Take three drams each of crystal, flint, white marble, glass and calcined rock salt, two drams each of cuttlefish bone and calcined sea-snail shells, half a dram each of fragmented pearls, two drams of bright riverbed stones (which form little white pebbles), one scruple of amber and twenty-two grains of musk, and grind them down thoroughly on a painter's marble slab. Rub the teeth with [the resultant powder] frequently and gently rub with a little rose honey any places where the gums have receded.In a few days you will see the flesh grow back, and the teeth clearly get whiter.

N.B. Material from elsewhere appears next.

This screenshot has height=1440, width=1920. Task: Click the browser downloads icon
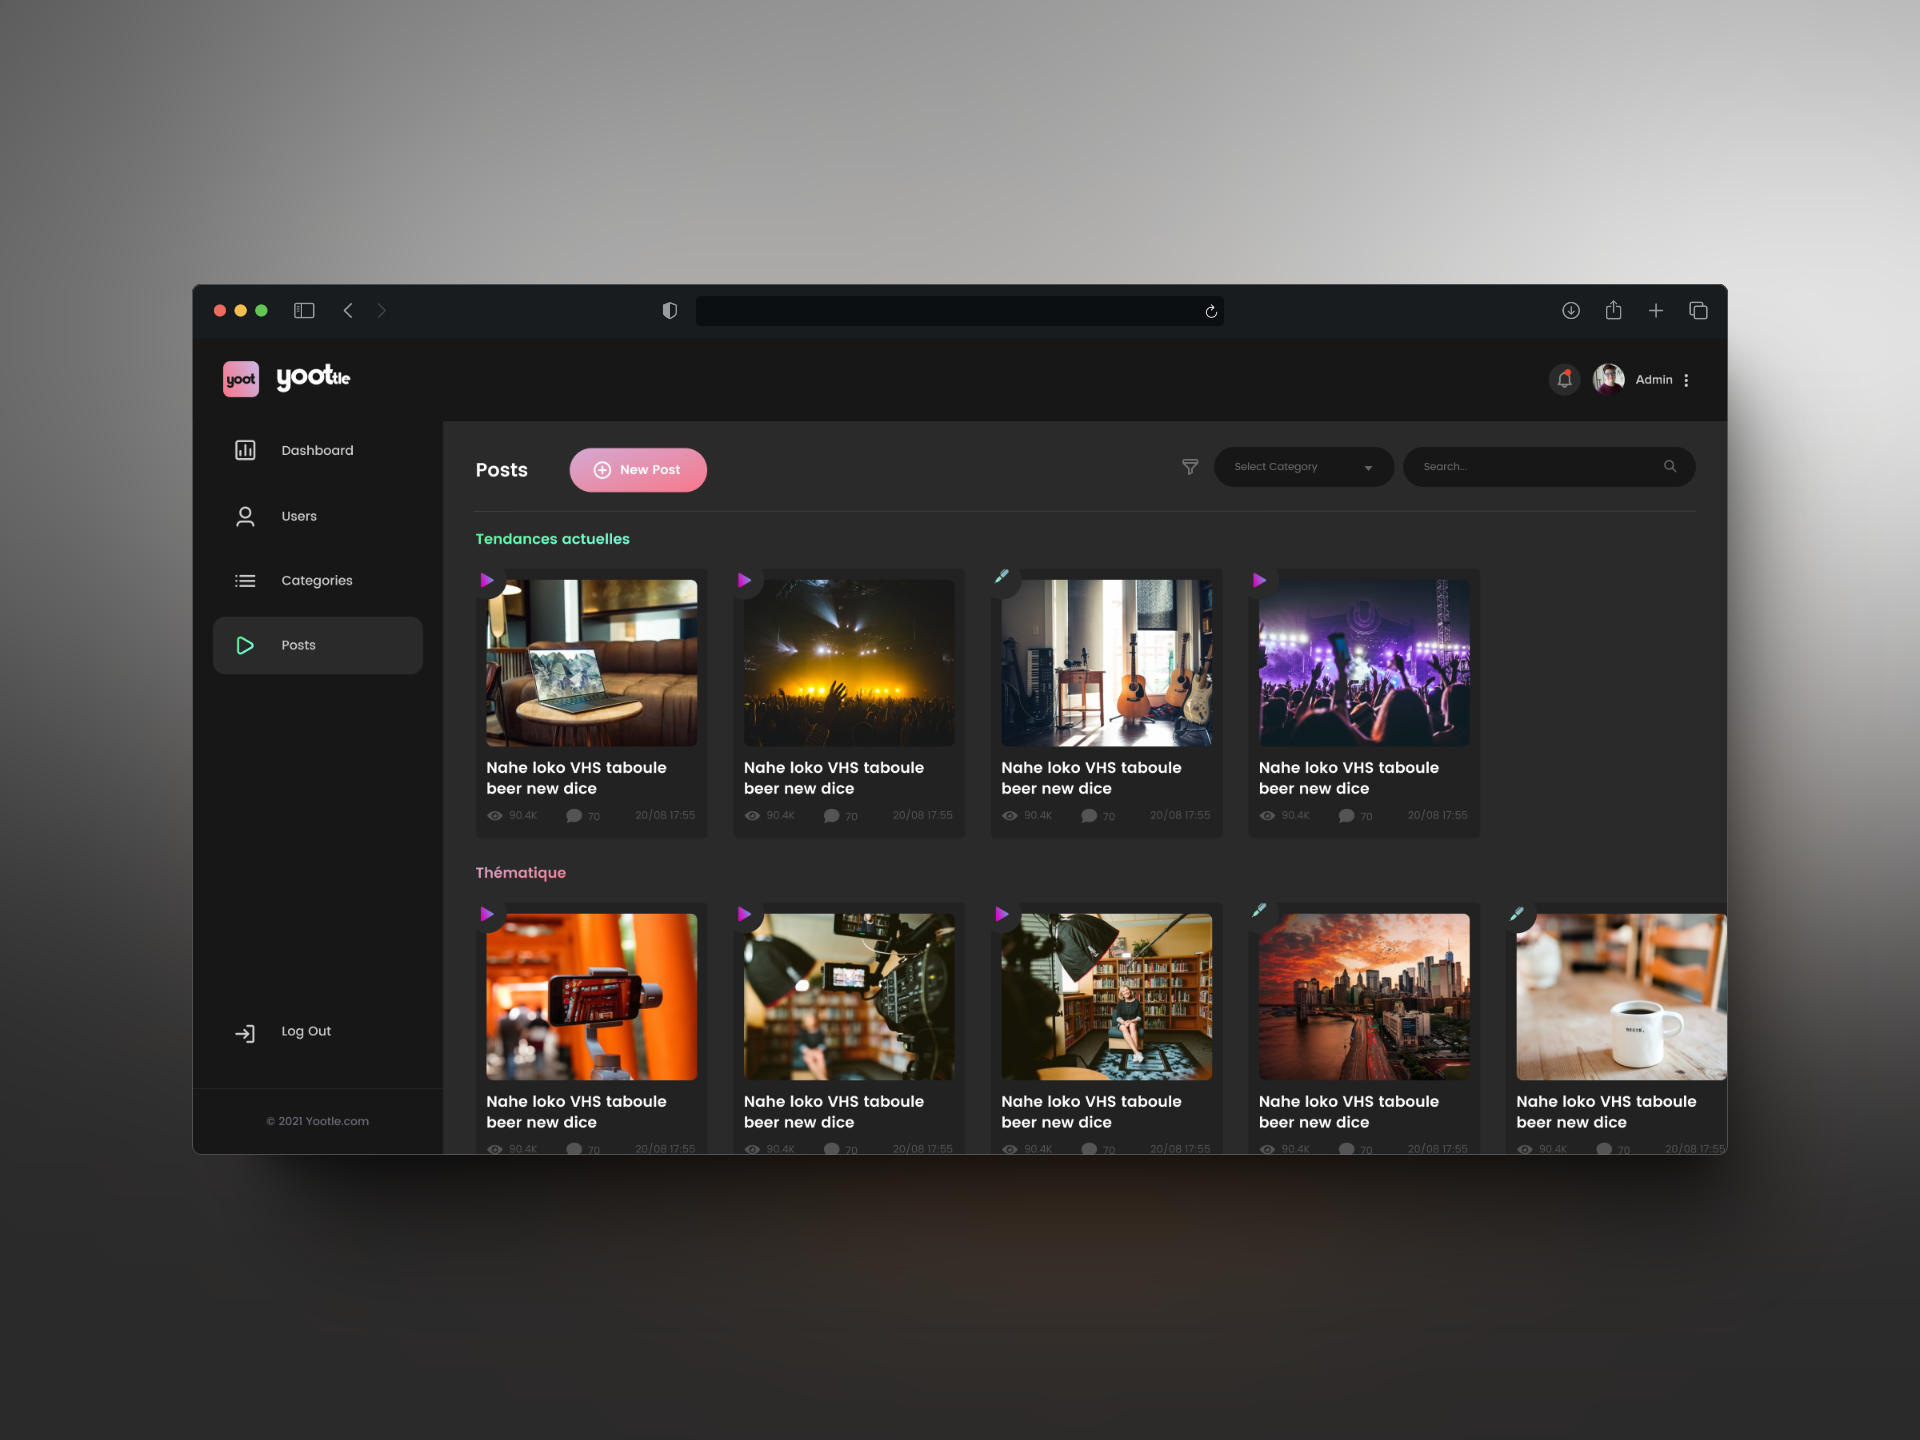click(x=1570, y=311)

Warning: If you use these concoctions repeatedly, the enamel will eventually wear off your teeth. No worries. If you live in England during the reign of Elizabeth I then you could follow the latest fashion rage and paint your teeth black. It might not seem appealing at first, but it shows that you (like the queen) can afford the sweets that cause tooth decay.

Beautiful Hair: Steal the Look (the Renaissance Way)
When it comes to Renaissance beauty, blonds couldn't have been having much fun. To get those golden locks apply a mixture of saffron, lemon juice and rhubarb. Next, sit the sun for the WHOLE afternoon wearing a hat with the crown removed called a Solana. (Shown here).

If you had black hair and wanted to get rid of those pesky grays then you could try some of the recipes listed in Isabella Cortese's 1584 best-seller, Secrets. The following recipe must have not only altered your hair, but a few strands of DNA:

Take four or five spoons of quicklime in powder, two pennyworth of lead oxide with gold and two with silver, and put everything in a mortar and grind it with ordinary water; set it to boil as long you would cook a pennyworth of cabbage; remove it from the fire and let it cool until tepid. And then wash your hair with it. After an hour, wash your hair with clean, warm water and no soap, and then wash yourself with ordinary cleaning agent and soap your hair as usual; and do this every week.

Royal Beauty Secrets
Lastly, if the above concoctions don’t have you feeling 10 years younger, then you can steal these beauty elixirs from some famous royals:

  • Catherine de Medici used pigeon dung on her face to get that dewy, young complexion.
  • Mary Queen of Scots bathed in wine to keep herself looking young and fresh.
  • Diane de Poitiers’ fountain of youth was to drink gold. Yummy.

Enjoy!

8 comments:

Amy @ Passages to the Past said...

You've got an award waiting for you at my place!

Ms. Lucy said...

This was so interesting! How times have changed...tanning salons are all the rage these days;)

Katie M. said...

Why exactly did women plucked their whole brows off? Was it just another part of the wide forehead thing? Crazy chicks... ;-)

Another great post!

Maggie said...

I'm still stuck on the wide-foreheads... why?

But I think I would rather look the way I do now, then what I would look like after using those beauty tips! No holes on my face and no black teeth for me!

Bearded Lady said...

Yes, the brow plucking was to give an illusion of a large forehead. I would have had to go through much pain...I have a very small forehead.

People actually believed that the larger the forehead the larger the brain.

Anonymous said...

Ingesting gold shortened the life of Diane de Poitiers.

Anonymous said...

great blog to read. Thank you. Only thing, the mona lisa did have eye brows, they faded over time from years of restoration

Bearded Lady said...

thanks! Yes, I blogged about the restoration a few years ago. But I don't know what ever happened to their restoration efforts:
http://blog.carlynbeccia.com/2008/04/bad-brow-job.html

They didn't find a full bushy brow on Mona Lisa. (ha! Can you imagine?) Just a few hairs.